Я не узнавала свой ровный голос, когда заговорила опять.
— С тех пор он стал регулярно. играть со мной. На смену нерешительности пришла безграничная власть, которой и так наделен каждый взрослый перед ребенком, который ему доверяет.
— Ты рассказала кому-то об этом?
— Прошло несколько лет прежде, чем я наконец-то смогла.
— И что?
— Мне не поверили. Вместо того чтобы оградить или защитить, меня, наоборот, стали еще чаще оставлять наедине с ним. Предполагалось, что это должно послужить мне уроком. После этого невразумительного признания я оказалась целиком в его власти. Не было ни единой надежды, что кто-то вмешается или не позволит ему творить это со мной. Я забросила школу, стала заикаться и думала о том, как свести счеты с жизнью. Спасла меня бабушка. Она приехала к нам столицу, чтобы обследоваться. Заметила мое состояние, смогла добиться правды и стала первой, кто поверила каждому моему слову. Тогда же она бросила все дела и увезла меня к себе, как предполагалось на время, но после с каждым месяцем ей становилось все хуже. Если бы мы не уехали так скоро, она бы обязательно прошла все назначенные ей обследования, и врачи выявили бы болезнь на начальной стадии, но когда болезнь окончательно проявила себя, для бабушки было уже слишком поздно. А я осталась одна.
Глава 24: Макс
Парень в очках с широкой оправой монотонным голосом рассказывал о нересте золотых рыбок, а я сидел на гостиничной кровати. Один в пустом номере.

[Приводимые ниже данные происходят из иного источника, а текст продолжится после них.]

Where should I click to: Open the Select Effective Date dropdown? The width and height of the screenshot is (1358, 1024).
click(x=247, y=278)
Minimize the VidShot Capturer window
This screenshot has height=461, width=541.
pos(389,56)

Сегодня мы так и не доехали до пункта назначения. После Лериного рассказа я просто не мог ехать дальше, потому что не видел дороги перед собой. Я свернул с трассы. Ближайшим оказался курортный городишко вдали от моря, который переживал сезонный спад, впадая в унылую спячку в преддверии зимы. Летом здесь, безусловно, яблоку негде было упасть, а дешевые гостиницы способствовали бюджетному отдыху и наплыву малообеспеченных туристов. Но в конце ноября нас встретили заколоченные ставни, пустые рестораны и только две работающих на протяжении всего календарного года гостиницы.
Я ненавидел себя за ту неловкость, которая вдруг установилась между мной с Лерой с того мига, как она произнесла последнее слово. В тишине мы припарковались у гостиницы. Я чувствовал, что отвожу глаза в сторону, но не понимал, почему? Ведь больше всего на свете я хотел смотреть только на нее, а не отворачиваться.
Стрелки часов едва перевалили за полдень. Хотя по моим ощущениям, с шести утра миновала целая вечность.